Think of SPF as an allow list: it specifies all IPs that are allowed to send for the domain as specified by RFC 5321 mail from or HELO/EHLO commands.

Think of DKIM as an ID card: it actually verifies messages are documented (signed) by the domain as specified by the RFC 5322 DKIM-Signature's d=example.com; tag.

Think of DMARC as a club's bouncer: it ties these to the RFC 5322 From header domain with alignment. This ensures the SPF or DKIM passes for the sender visible to the recipient. The bouncer verifies that the SPF ("on the list") or DKIM (ID) were issued by the approved authority.
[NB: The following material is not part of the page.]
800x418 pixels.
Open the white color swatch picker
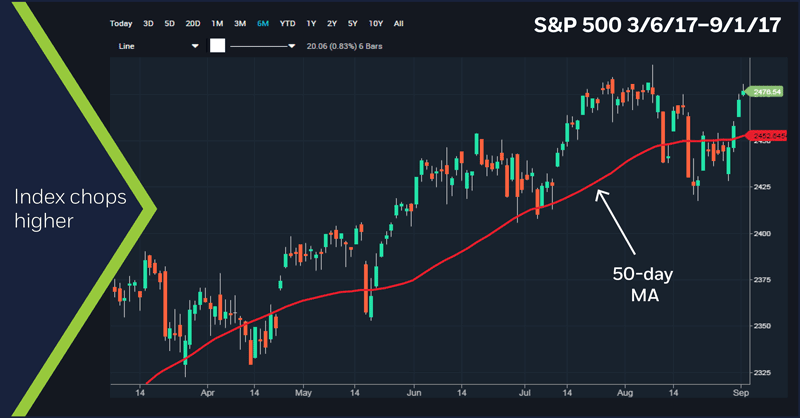[x=217, y=46]
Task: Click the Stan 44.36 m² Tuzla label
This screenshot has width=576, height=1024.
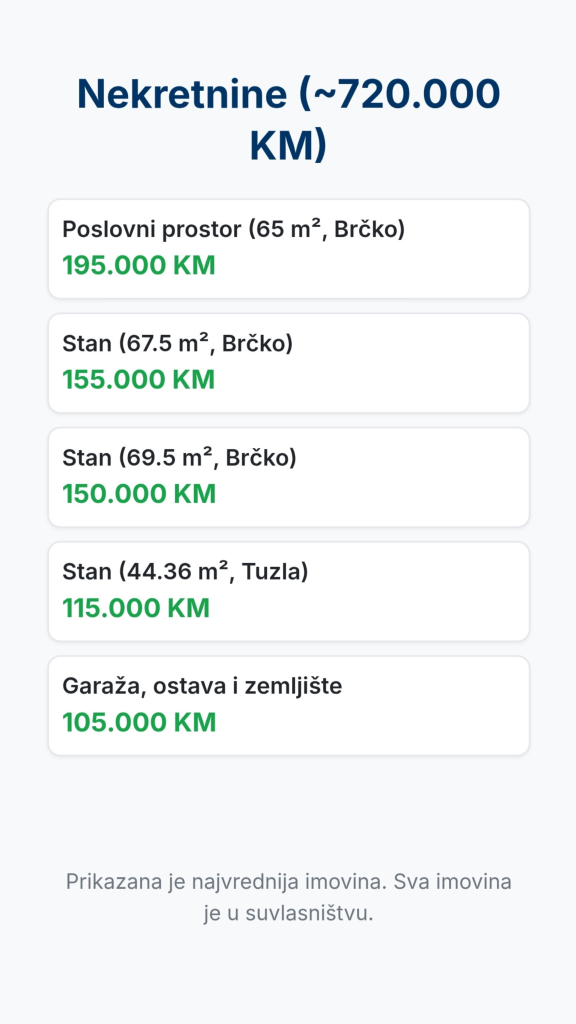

That cheapsoofdomain.com example may pass its own DKIM and SPF but it can't pass your DMARC due to not being aligned. This is why it's so important to use DMARC.

(Side note: DMARC only protects the domain in the From header's address. An attacker could set their own domain up with SPF, DKIM, and DMARC and specify your domain in the From header's display name like From: "[email protected]" <[email protected]>)

Can anybody can just send a message from their own servers and use their own working selectors to hash messages and as long as DMARC is either not enabled or specifies relaxed DKIM?

Yes. They can send a message with valid SPF and DKIM while spoofing your domain unless your domain's DMARC specifies p=reject. They can send a message with valid SPF, DKIM, and DMARC but only for their own domain.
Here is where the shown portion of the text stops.